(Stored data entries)
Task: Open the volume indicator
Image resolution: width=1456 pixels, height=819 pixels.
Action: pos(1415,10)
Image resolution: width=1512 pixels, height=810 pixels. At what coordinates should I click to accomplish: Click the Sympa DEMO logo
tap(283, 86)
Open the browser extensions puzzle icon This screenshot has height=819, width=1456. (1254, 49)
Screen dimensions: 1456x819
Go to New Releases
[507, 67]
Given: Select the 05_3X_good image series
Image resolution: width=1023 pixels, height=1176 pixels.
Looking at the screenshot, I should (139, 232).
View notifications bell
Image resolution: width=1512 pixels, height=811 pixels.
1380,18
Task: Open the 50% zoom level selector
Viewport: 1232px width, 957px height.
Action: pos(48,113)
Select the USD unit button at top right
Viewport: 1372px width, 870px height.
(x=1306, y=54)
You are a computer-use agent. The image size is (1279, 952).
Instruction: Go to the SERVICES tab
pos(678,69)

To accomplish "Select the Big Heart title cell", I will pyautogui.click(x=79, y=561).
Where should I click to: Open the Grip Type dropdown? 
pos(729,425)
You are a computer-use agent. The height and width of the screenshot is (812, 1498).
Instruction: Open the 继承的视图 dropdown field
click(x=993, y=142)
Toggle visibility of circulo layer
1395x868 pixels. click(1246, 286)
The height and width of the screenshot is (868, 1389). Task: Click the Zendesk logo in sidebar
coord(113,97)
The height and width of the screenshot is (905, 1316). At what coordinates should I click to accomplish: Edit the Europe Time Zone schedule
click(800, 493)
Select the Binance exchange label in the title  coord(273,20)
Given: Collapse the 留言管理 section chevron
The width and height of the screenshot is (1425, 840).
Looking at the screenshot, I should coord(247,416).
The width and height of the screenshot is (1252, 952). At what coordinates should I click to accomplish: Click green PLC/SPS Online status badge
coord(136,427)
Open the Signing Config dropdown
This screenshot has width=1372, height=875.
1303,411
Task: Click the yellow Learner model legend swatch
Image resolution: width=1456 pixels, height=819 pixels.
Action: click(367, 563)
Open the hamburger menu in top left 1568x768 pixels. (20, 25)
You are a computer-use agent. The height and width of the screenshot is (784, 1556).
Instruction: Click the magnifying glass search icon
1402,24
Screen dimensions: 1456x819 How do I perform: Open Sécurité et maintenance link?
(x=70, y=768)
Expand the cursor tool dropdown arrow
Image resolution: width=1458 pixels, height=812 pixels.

▶ **TO DO**:
Return all lines in the entries above that carry the word "computer".

▶ **OUTPUT FOR THIS EXERCISE**:
You are a computer-use agent. The image size is (1279, 952).
You are a computer-use agent. The height and width of the screenshot is (812, 1498).
You are a computer-use agent. The height and width of the screenshot is (784, 1556).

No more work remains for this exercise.